Top of SUPPLIED PASSAGE
Database Performance Tuning for MariaDB

Paul Namuag

Ever since MySQL was originally forked to form MariaDB it has been widely supported and adopted quickly by a large audience in the open source database community. Originally a drop-in replacement, MariaDB has started to create distinction against MySQL, especially with the release of MariaDB 10.2

Despite this, however, there's still no real telltale difference between MariaDB and MySQL, as both have engines that are compatible and can run natively with one another. So don't be surprised if the tuning of your MariaDB setup has a similar approach to one tuning MySQL

This blog will discuss the tuning of MariaDB, specifically those systems running in a Linux environment.

MariaDB Hardware and System Optimization

MariaDB recommends that you improve your hardware in the following priority order...

Memory

Memory is the most important factor for databases as it allows you to adjust the Server System Variables. More memory means larger key and table caches, which are stored in memory so that disks can access, an order of magnitude slower, is subsequently reduced.

Keep in mind though, simply adding more memory may not result in drastic improvements if the server variables are not set to make use of the extra available memory.

Using more RAM slots on the motherboard increases the bus frequency, and there will be more latency between the RAM and the CPU. This means that using the highest RAM size per slot is preferable.

Disks

Fast disk access is critical, as ultimately it's where the data resides. The key figure is the disk seek time (a measurement of how fast the physical disk can move to access the data) so choose disks with as low a seek time as possible. You can also add dedicated disks for temporary files and transaction logs.

Fast Ethernet

With the appropriate requirements for your internet bandwidth, fast ethernet means it can have faster response to clients requests, replication response time to read binary logs across the slaves, faster response times is also very important especially on Galera-based clusters.

CPU

Although hardware bottlenecks often fall elsewhere, faster processors allow calculations to be performed more quickly, and the results sent back to the client more quickly. Besides processor speed, the processor's bus speed and cache size are also important factors to consider.

Setting Your Disk I/O Scheduler

I/O schedulers exist as a way to optimize disk access requests. It merges I/O requests to similar locations on the disk. This means that the disk drive doesn’t need to seek as often and improves a huge overall response time and saves disk operations. The recommended values for I/O performance are noop and deadline

noop is useful for checking whether complex I/O scheduling decisions of other schedulers are not causing I/O performance regressions. In some cases it can be helpful for devices that do I/O scheduling themselves, as intelligent storage, or devices that do not depend on mechanical movement, like SSDs. Usually, the DEADLINE I/O scheduler is a better choice for these devices, but due to less overhead NOOP may produce better performance on certain workloads.
Bottom of SUPPLIED PASSAGE
Top of DATA SEGMENT
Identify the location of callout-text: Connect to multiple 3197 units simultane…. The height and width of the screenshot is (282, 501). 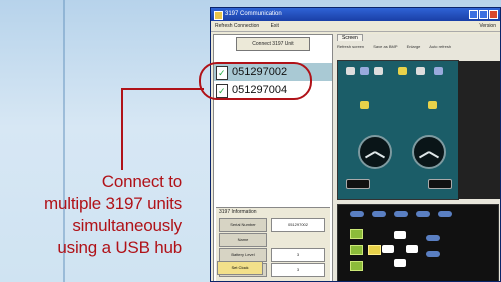
(113, 215).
Bottom of DATA SEGMENT
EXERCISE OBJECTIVE: Carry on the MariaDB performance tuning article from the point where it stops. You can leave the material aside.

REPLY TO THE TASK:
For deadline, it is a latency-oriented I/O scheduler. Each I/O request has got a deadline assigned. Usually, requests are stored in queues (read and write) sorted by sector numbers. The DEADLINE algorithm maintains two additional queues (read and write) where the requests are sorted by deadline. As long as no request has timed out, the “sector” queue is used. If timeouts occur, requests from the “deadline” queue are served until there are no more expired requests. Generally, the algorithm prefers reads over writes.

For PCIe devices (NVMe SSD drives), they have their own large internal queues along with fast service and do not require or benefit from setting an I/O scheduler. It is recommended to have no explicit scheduler-mode configuration parameter.

You can check your scheduler setting with:

cat /sys/block/${DEVICE}/queue/scheduler

For instance, it should look like this output:

cat /sys/block/sda/queue/scheduler

[noop] deadline cfq

To make it permanent, edit /etc/default/grub configuration file, look for the variable GRUB_CMDLINE_LINUX and add elevator just like below:

GRUB_CMDLINE_LINUX="elevator=noop"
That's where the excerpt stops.